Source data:
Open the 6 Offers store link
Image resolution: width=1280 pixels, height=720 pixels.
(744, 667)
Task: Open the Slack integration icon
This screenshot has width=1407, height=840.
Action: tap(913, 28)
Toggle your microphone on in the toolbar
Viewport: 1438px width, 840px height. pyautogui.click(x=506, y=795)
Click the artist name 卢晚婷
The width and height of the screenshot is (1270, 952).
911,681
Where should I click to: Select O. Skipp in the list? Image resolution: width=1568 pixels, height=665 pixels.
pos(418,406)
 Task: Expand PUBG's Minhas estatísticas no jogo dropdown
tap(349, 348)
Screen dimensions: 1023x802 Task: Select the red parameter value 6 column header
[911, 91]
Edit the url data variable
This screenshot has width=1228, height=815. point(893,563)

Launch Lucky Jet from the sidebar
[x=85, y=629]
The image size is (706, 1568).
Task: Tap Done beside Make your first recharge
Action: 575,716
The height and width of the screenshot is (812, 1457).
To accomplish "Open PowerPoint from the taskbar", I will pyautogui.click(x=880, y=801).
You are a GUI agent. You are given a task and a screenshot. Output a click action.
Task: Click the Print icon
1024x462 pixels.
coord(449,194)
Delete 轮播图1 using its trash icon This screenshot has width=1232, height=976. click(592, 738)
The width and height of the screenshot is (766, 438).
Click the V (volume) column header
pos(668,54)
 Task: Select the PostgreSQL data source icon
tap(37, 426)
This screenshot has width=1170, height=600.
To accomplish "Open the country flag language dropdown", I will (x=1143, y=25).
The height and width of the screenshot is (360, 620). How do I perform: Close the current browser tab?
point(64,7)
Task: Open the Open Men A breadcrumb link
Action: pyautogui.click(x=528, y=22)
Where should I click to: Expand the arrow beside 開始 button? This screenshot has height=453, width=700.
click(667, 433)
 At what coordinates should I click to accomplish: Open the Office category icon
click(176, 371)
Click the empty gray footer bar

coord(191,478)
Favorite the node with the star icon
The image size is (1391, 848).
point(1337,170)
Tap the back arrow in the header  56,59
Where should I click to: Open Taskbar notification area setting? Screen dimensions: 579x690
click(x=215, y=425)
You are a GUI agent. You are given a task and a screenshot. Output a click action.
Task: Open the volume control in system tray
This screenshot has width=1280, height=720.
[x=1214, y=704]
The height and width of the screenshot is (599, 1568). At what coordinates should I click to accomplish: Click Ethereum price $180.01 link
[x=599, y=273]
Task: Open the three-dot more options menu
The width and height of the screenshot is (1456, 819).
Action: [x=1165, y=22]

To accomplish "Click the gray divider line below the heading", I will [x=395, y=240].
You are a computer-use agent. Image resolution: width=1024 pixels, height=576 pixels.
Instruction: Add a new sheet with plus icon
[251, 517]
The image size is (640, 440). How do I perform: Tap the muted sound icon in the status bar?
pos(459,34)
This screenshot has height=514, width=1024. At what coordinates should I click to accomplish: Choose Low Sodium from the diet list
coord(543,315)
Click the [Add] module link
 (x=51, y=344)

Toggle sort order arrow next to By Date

* **Problem statement**
Pull out the lines of the entries from the one with "Click the [Add] module link" through the last line, both included, and copy them word for word.

* **Task output**
Click the [Add] module link
 (x=51, y=344)

Toggle sort order arrow next to By Date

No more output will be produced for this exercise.